Per arrivare a queste conclusioni è necessaria una falsificazione del nostro apparato cognitivo (non riconoscere i fatti che si conoscono), emozionale (non provare sentimenti di fronte a fatti che li sollecitano), morale (non riconoscere nei fatti alcuna valenza di ingiustizia o di responsabilità), e di azione (non agire in risposta a quanto consociamo). Se abbandoniamo il grande scenario della storia, per entrare nella sfera più ristretta della nostra vita privata, il diniego dilaga in tutte le sue forme in maniera insospettata. I membri della famiglia hanno una capacità sorprendente di ignorare o fingere di ignorare che cosa accade davanti ai loro occhi, sia esso abuso sessuale, violenza, alcolismo, follia o semplice infelicità. Esiste un livello sotterraneo dove tutti sanno quello che sta succedendo, ma in superficie si mantiene un atteggiamento di assoluta normalità, quasi una regola di gruppo che impegna tutti a negare ciò che esiste e si vede. Qui il diniego è il primo adattamento della famiglia alla devastazione causata da un membro, sia esso alcolista, o drogato, o pedofilo, o violento, o folle, o dedito a traffici illeciti. La sua presenza deve essere negata, ignorata, sfuggita o spiegata come qualcos’altro, altrimenti si rischia di tradire la famiglia. Qui scatta quella che potremmo definire la morale della vicinanza che è quanto di più pernicioso ci sia per la coscienza privata e, a maggior ragione, per quella pubblica.

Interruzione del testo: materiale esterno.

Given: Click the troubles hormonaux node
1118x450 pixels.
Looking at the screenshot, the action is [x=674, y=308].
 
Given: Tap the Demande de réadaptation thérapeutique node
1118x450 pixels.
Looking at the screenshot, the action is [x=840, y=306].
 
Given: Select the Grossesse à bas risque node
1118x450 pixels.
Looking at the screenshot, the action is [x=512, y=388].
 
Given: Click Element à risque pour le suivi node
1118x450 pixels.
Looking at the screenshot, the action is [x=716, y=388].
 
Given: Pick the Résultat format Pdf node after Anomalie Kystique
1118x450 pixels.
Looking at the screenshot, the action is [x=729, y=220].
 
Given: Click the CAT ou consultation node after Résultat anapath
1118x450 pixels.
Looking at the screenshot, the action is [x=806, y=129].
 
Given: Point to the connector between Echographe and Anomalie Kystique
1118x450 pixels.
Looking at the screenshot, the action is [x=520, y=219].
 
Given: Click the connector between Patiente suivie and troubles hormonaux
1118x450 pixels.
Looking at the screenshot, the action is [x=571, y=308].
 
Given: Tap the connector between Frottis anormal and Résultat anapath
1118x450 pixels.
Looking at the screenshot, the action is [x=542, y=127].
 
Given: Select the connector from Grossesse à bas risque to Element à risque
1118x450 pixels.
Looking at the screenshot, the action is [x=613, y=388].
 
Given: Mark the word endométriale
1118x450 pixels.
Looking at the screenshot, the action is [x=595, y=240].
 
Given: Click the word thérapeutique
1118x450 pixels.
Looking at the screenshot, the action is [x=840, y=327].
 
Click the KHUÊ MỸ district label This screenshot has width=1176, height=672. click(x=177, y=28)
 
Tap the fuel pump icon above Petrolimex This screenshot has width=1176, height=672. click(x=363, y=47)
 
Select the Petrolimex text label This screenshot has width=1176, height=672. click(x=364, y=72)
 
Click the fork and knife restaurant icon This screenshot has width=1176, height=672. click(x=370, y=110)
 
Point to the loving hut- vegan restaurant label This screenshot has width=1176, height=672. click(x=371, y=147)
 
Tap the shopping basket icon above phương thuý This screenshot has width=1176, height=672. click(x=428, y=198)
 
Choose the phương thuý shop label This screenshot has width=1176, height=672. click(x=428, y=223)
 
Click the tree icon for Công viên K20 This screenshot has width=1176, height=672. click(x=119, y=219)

Infatti, la morale della vicinanza, che abbiamo ereditato dall’età premoderna, dove non c’erano i mezzi di informazione e dove la società era circoscritta a piccole comunità o a piccoli gruppi, tendeva difendere il gruppo familiare o comunitario e a ignorare tutto il resto. Oggi che i mezzi di informazione ci fanno conoscere quanto accade in tutto il mondo, il persistere nella morale della vicinanza non ci consente di vivere all’altezza del nostro tempo, se non a colpi di diniego, che può assumere la forma dell’indifferenza per tutte le disgrazie che accadono lontano da noi, o la forma dell’insensibilità dovuta al fatto che fondamentalmente i miei bambini non muoiono e non moriranno di fame, e che io non sono stato né sarò cacciato di casa mia dopo aver visto mia moglie uccisa a colpi di machete. Questa consapevolezza dettata dalla morale della vicinanza finisce col sostituire alla responsabilità, alla sensibilità morale, alla compassione, al senso civico, al coraggio, all’altruismo, al sentimento della comunità, l’indifferenza, l’ottundimento emotivo, la desensibilizzazione, la freddezza, l’alienazione, l’apatia, l’anomia e alla fine la solitudine di tutti nella vita della città. Contro il diniego non dobbiamo invocare la verità che talvolta nemmeno a noi stessi possiamo ammettere, ma quel principio che la rivoluzione francese ha messo in circolazione, e che è stato finora del tutto ignorato: non l’uguaglianza, non la libertà che nel novecento hanno contrapposto la visione comunista e capitalista del mondo, ma la fraternità. L’abbondanza di informazione che è il tratto tipico del nostro tempo ci rende infatti responsabili di ciò che sappiamo e, se non diventiamo sensibili alla fraternità, di fronte a quel che sappiamo diventiamo irrimediabilmente immorali, a colpi di diniego (U. Galimberti, I vizi capitali e i nuovi vizi, Feltrinelli, Milano 2003, pp.107, 111-114).